実家を離れて一人暮らしだったり、下宿や寮生活となった場合であっても、常に生活費や学費などの面でお金を出している、つまりは生計を一にしている場合には扶養控除の対象となります。
保護者の方の勤務先での年末調整の手続きで
「給与所得者の扶養控除等(異動)申告書」
に記入して提出しますが、実家を離れてお住まいになっているご子息のお名前や住所などを記入して提出すればOKです。
扶養の内容が変わった場合には、次の給与を受け取るまでに「給与所得者の扶養控除等(異動)申告書」を再度勤務先へ提出しなければいけませんが、ご子息を扶養するという立場の変更はありませんので、年末調整時などに提出すれば大丈夫です。
子供が住民票を異動した
ご子息が実家を離れて大学へ通うようになり、住民票も実家から異動させた場合はどうなるのでしょうか。
実家のある市区町村役場へ転出届または転居届を出し、新たに居住する市区町村役場へ転入届を出すと新たな住民票が作成されます。
つまりは子供とは別世帯となるわけですね。
このケースではご子息が住民票の筆頭になり、世帯主となる住民票が新たに作られるわけですが・・・
ご子息が世帯主になったとしても、あくまで生計が一であれば扶養控除の対象となります。
年末に保護者の勤務先へ提出する「給与所得者の扶養控除等(異動)申告書」にご子息のお名前や住所などを記入して提出すればOKです。
子供がバイトで収入を得た場合の扶養控除
高校生や大学生になれば、おこづかいだけではちょっと足りないからバイトをすることも多いですよね。
扶養控除の条件に一定の収入以下という決まりがあるのはみなさんご存じのことでしょう。
扶養控除を受けるためにはアルバイトで得る収入が103万円以下でなければならず、この金額を超えると扶養控除から外れてしまいます。
※基礎控除額48万円+給与所得控除55万円=103万円
このことは保護者とご子息とでよく確認しておかないと、税金が高くなった!ということにつながるので注意しておきましょう。
扶養控除からは外れるけど・・・勤労学生控除
働く学生のための控除が「勤労学生控除」です。
扶養控除の対象となるのはバイト等の収入が103万円以下の場合で、これは基礎控除の48万円と給与所得控除の55万円を差し引くと所得は0円となるためですね。

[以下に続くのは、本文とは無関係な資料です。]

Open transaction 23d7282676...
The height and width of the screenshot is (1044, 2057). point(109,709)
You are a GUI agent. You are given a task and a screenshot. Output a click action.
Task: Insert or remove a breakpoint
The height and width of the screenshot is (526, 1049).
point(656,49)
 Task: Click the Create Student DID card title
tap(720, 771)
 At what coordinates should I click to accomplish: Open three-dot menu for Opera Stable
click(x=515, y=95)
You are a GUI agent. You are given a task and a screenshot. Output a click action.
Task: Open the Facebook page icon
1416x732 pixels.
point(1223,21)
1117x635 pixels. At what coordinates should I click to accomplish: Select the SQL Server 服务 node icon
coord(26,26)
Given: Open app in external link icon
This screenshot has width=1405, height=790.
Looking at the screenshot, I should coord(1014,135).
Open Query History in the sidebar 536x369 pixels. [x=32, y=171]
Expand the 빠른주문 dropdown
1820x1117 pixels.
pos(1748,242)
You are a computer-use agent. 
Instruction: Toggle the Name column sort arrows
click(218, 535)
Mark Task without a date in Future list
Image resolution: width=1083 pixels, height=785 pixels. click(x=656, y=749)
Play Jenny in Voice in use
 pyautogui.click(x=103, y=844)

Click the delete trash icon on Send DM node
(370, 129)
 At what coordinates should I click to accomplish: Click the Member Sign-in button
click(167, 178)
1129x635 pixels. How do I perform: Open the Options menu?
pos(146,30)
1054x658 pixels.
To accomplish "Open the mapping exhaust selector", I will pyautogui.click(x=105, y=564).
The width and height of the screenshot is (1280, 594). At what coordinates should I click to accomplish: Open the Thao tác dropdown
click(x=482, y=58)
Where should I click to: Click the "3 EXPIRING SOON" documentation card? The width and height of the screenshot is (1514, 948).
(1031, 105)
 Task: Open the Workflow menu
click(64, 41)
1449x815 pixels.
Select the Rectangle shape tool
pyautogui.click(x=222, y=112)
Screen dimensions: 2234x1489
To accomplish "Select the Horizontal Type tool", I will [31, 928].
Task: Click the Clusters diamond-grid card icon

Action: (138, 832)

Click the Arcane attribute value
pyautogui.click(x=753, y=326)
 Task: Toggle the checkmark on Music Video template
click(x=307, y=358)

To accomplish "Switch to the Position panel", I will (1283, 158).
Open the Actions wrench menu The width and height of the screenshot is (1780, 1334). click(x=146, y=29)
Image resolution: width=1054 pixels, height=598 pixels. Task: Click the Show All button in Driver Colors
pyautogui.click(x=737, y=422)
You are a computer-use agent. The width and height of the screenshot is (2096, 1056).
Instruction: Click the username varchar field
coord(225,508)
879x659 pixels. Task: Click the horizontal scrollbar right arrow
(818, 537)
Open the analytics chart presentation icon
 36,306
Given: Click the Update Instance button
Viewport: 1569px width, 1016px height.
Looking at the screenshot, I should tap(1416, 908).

しかしこれらの控除に加えて働く学生のために「勤労学生控除」があり、その控除額は27万円です。
バイトなどでの収入が103万円以下ならば扶養控除の対象。
103万円を超えて130万円以下ならば扶養控除からは外れるものの「勤労学生控除」の対象となります。
たとえバイトであっても103万円以上の収入があれば所得税がかかってきます。
※住民税はおおむね100万円以上の収入があるとき。
しかし勤労学生控除の対象となれば収入が130万円までは所得税は非課税になります。
※勤労学生控除によって住民税が非課税になる収入はおおむね126万円以下
ご子息は非課税でうれしいわけですが、保護者の側はご子息が扶養控除の対象から外れて納税額が上がるわけですから、やはり事前に確認しておくようにしましょう。
一人暮らしの子供の家に役所から申告についての書類が届いた
一人暮らしのご子息が住民票を異動させた場合に、1月の末から2月ごろにかけてお住いの自治体から住民税(都道府県民税・市区町村民税)の申告についての書類が送られてくることがあります。
市区町村に住所を有する場合は地方税法の規定によって、申告をしなければならいという決まりがあるためです。
ただしアルバイトなどをしていて源泉徴収票を受け取り、勤務先が市区町村役場へ給与支払報告書を提出している場合には、それで申告が終了していますので自治体から申告についての書類が送られてくることはありません。
各市区町村によって申告書類の様式が違いますが
氏名・現住所・個人番号(マイナンバーカードまたは通知カードなどに記載されている番号)などを記入
アルバイトなどをしておらず収入がない場合には
「収入がなかった人」
というような欄がありますので、そこに扶養者氏名(ふつうは保護者の氏名)や住所などを記入して役所へ提出すればOKです。
これで保護者の側はご子息を扶養家族に引き続きいれることができ、扶養控除を受けることができます。
アルバイトなどをしており給与収入がある場合には
源泉徴収票の支払金額欄の金額を、申告書の収入欄に記入してください。
勤労学生控除を受ける場合には、「勤労学生」にチェックを入れて学生証のコピーを添付します。
収入が103万円以下ならば、保護者の扶養家族として引き続き入れることができますが、103万円を超えていると扶養家族からは外れてしまいます。